Stay away from the ergo tent post-race

From a practical perspective, anecdotal evidence suggests that changing the mode of exercise helps speed recovery. For example, stay away from the ergo tent post-race and walk or cycle instead. Walking in particular gives you the opportunity to commence refuelling early as your hands are free to drink and eat food. At least 30 minutes of low intensity active recovery is recommended. This may need to be individually tailored if you have two races in quick succession, but this process should not be rushed.

Other recovery strategies

We now come to the minefield of additional recovery strategies that have been coming in and out of fashion in sports science circles for the last 10 years.

Compression

The most passive (or easiest) of these is compression. Theoretically, compression garments worn on the extremities reduce swelling via the creation of an external pressure gradient. By reducing the space available for swelling to accumulate, haemorrhage and haematoma formation can be decreased. Practically, a review analysing research assessing compression garments after exercise suggested a “small to moderate effect” on recovery (Born et al, 2013)1.

Cold water immersion

Cold water immersion (CWI) is another ‘popular’ recovery strategy which is thought to reduce blood flow to the muscle, alongside reducing tissue temperature.

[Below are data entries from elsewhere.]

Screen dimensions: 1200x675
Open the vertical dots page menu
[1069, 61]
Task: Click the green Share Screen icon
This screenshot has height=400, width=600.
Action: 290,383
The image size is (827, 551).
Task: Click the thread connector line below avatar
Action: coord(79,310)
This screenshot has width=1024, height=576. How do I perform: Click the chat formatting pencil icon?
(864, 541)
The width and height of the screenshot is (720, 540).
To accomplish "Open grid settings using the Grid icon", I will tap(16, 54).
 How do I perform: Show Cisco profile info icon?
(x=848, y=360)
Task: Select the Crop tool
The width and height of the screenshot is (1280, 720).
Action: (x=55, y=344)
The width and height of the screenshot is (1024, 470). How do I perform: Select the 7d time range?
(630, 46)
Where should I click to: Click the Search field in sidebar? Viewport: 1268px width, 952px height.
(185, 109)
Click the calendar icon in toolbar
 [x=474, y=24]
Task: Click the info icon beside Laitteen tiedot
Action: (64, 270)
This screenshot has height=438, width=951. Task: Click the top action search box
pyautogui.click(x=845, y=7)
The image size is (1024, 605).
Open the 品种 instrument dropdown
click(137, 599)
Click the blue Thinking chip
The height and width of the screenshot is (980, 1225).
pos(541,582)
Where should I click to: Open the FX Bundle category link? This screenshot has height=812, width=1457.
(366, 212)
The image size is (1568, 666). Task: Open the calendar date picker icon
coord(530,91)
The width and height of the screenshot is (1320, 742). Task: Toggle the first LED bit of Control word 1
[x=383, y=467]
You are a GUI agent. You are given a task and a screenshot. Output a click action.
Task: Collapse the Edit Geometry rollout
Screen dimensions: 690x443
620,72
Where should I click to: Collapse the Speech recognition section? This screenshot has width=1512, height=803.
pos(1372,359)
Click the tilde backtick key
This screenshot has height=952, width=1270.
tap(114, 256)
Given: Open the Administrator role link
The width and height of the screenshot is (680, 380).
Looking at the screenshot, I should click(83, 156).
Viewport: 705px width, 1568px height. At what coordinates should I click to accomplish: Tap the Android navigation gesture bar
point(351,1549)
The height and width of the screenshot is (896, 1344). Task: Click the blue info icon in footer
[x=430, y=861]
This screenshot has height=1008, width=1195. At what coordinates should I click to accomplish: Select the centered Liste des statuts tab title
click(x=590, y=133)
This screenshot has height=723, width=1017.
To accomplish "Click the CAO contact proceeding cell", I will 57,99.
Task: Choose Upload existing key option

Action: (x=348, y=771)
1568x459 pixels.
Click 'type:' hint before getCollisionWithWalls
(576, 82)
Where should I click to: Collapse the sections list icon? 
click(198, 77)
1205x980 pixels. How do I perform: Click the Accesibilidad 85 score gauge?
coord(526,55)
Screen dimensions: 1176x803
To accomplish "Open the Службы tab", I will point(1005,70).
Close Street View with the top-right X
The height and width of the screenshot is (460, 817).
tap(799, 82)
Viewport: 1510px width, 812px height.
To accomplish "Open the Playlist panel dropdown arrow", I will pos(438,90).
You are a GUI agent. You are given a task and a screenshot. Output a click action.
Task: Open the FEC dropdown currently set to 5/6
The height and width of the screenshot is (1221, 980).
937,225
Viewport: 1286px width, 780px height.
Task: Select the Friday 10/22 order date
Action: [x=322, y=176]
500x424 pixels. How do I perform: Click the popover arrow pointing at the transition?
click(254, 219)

This potentially leads to decreased swelling and subsequently quicker recovery from intense exercise if completed within 48 hours of racing. Evidence for this modality is more widespread (Leeder et al 2011)2 despite the mechanisms not being widely understood. The good news is that an ‘ice bath’ is not necessary, as the positive effects of CWI have been recorded using water of 10-15°C – so if you choose to use this method, water from the cold tap should be sufficient.

A variation of CWI is alternating hot/cold showers or baths, where the flushing of metabolic wastes from the muscle is thought to potentially occur. The effect of brief (1-2 minutes) alternating exposure to hot/cold water on muscle blood flow and vaso-pumping remains in question though, with little research data available.

The empirical evidence for these strategies is not entirely convincing and the positive effects recorded may be due to nothing more than the placebo effect. However, if the perception of recovery is enhanced, then there is an argument that a strategy has had the desired effect, even if it is more psychological than physiological.

A word of warning to those using compression, cold water immersion, hot-cold or even massages regularly though: the body’s response to training is to repair and adapt in order to make subsequent exercise less traumatic. If effective, using recovery tools that assist these repairs may blunt the natural adaptation process, reducing its magnitude. Therefore, good advice is to only use these recovery methods during, or after, regattas.

At the end of the racing day, the benefits of a good night’s sleep are vital to complete the recovery process.

The unexpected value of coach feedback

Finally, research from New Zealand (Crewther and Cook 2012)3 has investigated the effects of coach feedback on hormonal responses and recovery in rugby. Results suggested that those who receive positive feedback on their performance experience a larger testosterone response than those who received negative feedback, and performed better in subsequent exercise. The authors suggested that the release of testosterone helped the body cope with stress and aided the recovery process. Therefore, racing well and having your coach tell you so will also improve recovery!

References

  1. Born DP, Sperlich B, Holmberg HC (2013). Bringing light into the dark: Effects of compression clothing on performance and recovery. International Journal of Sports Physiology, 8, pp4-18.
  2. recovery from strenuous exercise: a metaanalysis. British Journal of Sports Medicine Online, doi: 10.1136/bjsports-2011-090061
  3. Crewther BT, Cook CJ. (2012) Effects of different post-match recovery interventions on subsequent athlete hormonal state and game performance. Physiol Behav. 2012 Jun 25;106(4):471-5. doi: 10.1016/j. physbeh.2012.03.015.Epub 2012 Mar 21.